### [Task instructions]
Turn everything from the line containing "at (733, 395)." down to the end of the records into a JSON list of strings, one string per line, leaving out blank lines.

### [Data to use]
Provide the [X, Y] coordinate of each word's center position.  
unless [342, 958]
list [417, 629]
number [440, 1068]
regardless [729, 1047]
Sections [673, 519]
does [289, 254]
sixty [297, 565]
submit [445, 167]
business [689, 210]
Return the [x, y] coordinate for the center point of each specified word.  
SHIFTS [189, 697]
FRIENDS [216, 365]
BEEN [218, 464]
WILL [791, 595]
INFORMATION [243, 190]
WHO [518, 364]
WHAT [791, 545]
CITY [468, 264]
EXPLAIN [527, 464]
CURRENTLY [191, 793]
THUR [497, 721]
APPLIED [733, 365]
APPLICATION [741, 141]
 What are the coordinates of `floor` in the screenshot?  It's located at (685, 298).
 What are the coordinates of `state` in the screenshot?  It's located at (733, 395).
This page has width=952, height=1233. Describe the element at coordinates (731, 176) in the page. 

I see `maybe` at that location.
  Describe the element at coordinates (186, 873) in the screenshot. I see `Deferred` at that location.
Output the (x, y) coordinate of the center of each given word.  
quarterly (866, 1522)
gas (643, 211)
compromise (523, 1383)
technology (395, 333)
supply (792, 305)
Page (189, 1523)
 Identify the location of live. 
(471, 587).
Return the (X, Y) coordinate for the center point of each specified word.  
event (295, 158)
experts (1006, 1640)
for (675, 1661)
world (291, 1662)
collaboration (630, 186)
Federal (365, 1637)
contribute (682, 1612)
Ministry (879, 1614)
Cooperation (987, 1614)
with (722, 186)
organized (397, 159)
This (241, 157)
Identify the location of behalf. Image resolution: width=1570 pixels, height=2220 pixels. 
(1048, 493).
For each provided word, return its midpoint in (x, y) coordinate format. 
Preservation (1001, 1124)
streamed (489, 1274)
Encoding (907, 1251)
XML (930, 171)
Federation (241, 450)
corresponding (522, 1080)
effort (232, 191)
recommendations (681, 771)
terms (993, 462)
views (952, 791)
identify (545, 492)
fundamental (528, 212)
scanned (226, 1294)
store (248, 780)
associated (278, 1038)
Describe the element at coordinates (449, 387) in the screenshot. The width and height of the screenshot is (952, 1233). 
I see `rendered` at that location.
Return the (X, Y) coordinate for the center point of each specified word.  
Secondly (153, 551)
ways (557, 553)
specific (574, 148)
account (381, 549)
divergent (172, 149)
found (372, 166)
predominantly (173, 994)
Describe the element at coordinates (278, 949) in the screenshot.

### [Response for this exercise]
[
  " What are the coordinates of `state` in the screenshot?  It's located at (733, 395).",
  "This page has width=952, height=1233. Describe the element at coordinates (731, 176) in the page. ",
  "I see `maybe` at that location.",
  "  Describe the element at coordinates (186, 873) in the screenshot. I see `Deferred` at that location.",
  "Output the (x, y) coordinate of the center of each given word.  ",
  "quarterly (866, 1522)",
  "gas (643, 211)",
  "compromise (523, 1383)",
  "technology (395, 333)",
  "supply (792, 305)",
  "Page (189, 1523)",
  " Identify the location of live. ",
  "(471, 587).",
  "Return the (X, Y) coordinate for the center point of each specified word.  ",
  "event (295, 158)",
  "experts (1006, 1640)",
  "for (675, 1661)",
  "world (291, 1662)",
  "collaboration (630, 186)",
  "Federal (365, 1637)",
  "contribute (682, 1612)",
  "Ministry (879, 1614)",
  "Cooperation (987, 1614)",
  "with (722, 186)",
  "organized (397, 159)",
  "This (241, 157)",
  "Identify the location of behalf. Image resolution: width=1570 pixels, height=2220 pixels. ",
  "(1048, 493).",
  "For each provided word, return its midpoint in (x, y) coordinate format. ",
  "Preservation (1001, 1124)",
  "streamed (489, 1274)",
  "Encoding (907, 1251)",
  "XML (930, 171)",
  "Federation (241, 450)",
  "corresponding (522, 1080)",
  "effort (232, 191)",
  "recommendations (681, 771)",
  "terms (993, 462)",
  "views (952, 791)",
  "identify (545, 492)",
  "fundamental (528, 212)",
  "scanned (226, 1294)",
  "store (248, 780)",
  "associated (278, 1038)",
  "Describe the element at coordinates (449, 387) in the screenshot. The width and height of the screenshot is (952, 1233). ",
  "I see `rendered` at that location.",
  "Return the (X, Y) coordinate for the center point of each specified word.  ",
  "Secondly (153, 551)",
  "ways (557, 553)",
  "specific (574, 148)",
  "account (381, 549)",
  "divergent (172, 149)",
  "found (372, 166)",
  "predominantly (173, 994)",
  "Describe the element at coordinates (278, 949) in the screenshot."
]